**VORLIEGENDER TEXT:**
· · · ·

Nachhaltig Reisen: Worauf es wirklich ankommt

Was heißt es, klimafreundlich und fair zu reisen? Ist das tatsächlich möglich? Der Versuch einer Auseinandersetzung mit diesem komplexen Thema.

Wenn ich Leute frage, was sie während der Coronapandemie am meisten vermissen, ist eine der häufigsten Antworten nach Fortgehen und Restaurantbesuchen, endlich mal wieder zu verreisen. Ich kann es ihnen nicht verdenken. Für mich war die Frage, ob und wann ich wieder reisen kann, sogar eine, die mich während monatelanger Kontaktreduzierung und Daheimbleiben am meisten beschäftigt hat und im Endeffekt habe ich Mittel und Wege gefunden, um auch während des Lockdowns zu verreisen.

 

Trotzdem ist mir bewusst, dass gerade Reisen einer der Hauptgründe ist, warum es überhaupt zu einer Pandemie in diesem Ausmaß kommen konnte und auch einen sehr beachtlichen Anteil zur Klimakrise beträgt, in der wir uns noch immer befinden.

· · · ·

**DATENSÄTZE:**
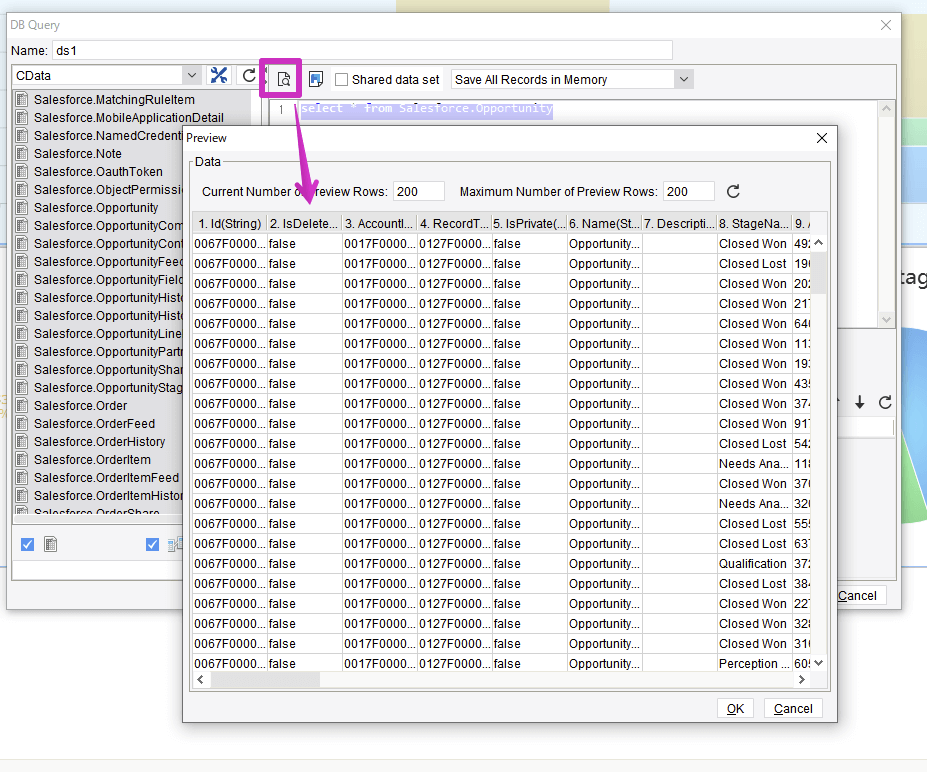Click Cancel in the Preview dialog
This screenshot has width=927, height=772.
tap(793, 708)
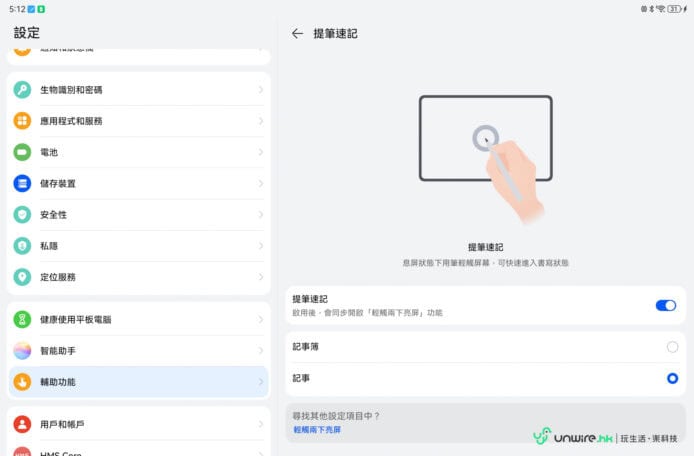This screenshot has width=694, height=456.
Task: Tap the 定位服務 location pin icon
Action: click(22, 277)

· · · ·

**ZU ERLEDIGENDE AUFGABEN:**
(A) Wofür ist das Reisen laut dem Text über nachhaltiges Reisen einer der Hauptgründe?
(B) Zähle alle Dinge auf, die Leute während der Coronapandemie laut dem Text über nachhaltiges Reisen am meisten vermissen.
(C) Schreib den Text über nachhaltiges Reisen im Anschluss an seinen letzten Satz weiter.
Die Datensätze sind eigenständiges Material und haben mit dem Text über nachhaltiges Reisen nichts zu tun.

**GEGEBENE ANTWORTEN:**
(A) Dafür, dass es überhaupt zu einer Pandemie in diesem Ausmaß kommen konnte.

(B)
- Fortgehen
- Restaurantbesuche
- Verreisen

(C)
 

Gibt es Fairness beim Reisen?

Ein Thema, das mir erst beim Gespräch mit einem Einheimischen an einem meiner ersten Abende in Panama bewusst geworden ist, ist die Fairness beim Reisen. Ich war in einem kleinen, spärlich besuchten Hostel in Panama City, sitze entspannt im Garten und snacke frische Ananas. Ein junger Mann vom Personal beginnt eine Unterhaltung über meine Reise, wer ich bin, wie mir Panama gefällt, das Übliche. Irgendwann fragt er mich, wo ich denn schon überall gewesen bin und ich zähle eine beachtliche Anzahl an Ländern in Europa auf und was ich denn noch so gerne sehen würde. Als ich die Frage zurückspiele, antwortet er, dass er bis jetzt eigentlich nur in Panama gewesen ist, aber bald wird er mit seiner Tante eine Woche Urlaub in Cancún (Mexiko) machen. Er ist sehr aufgeregt.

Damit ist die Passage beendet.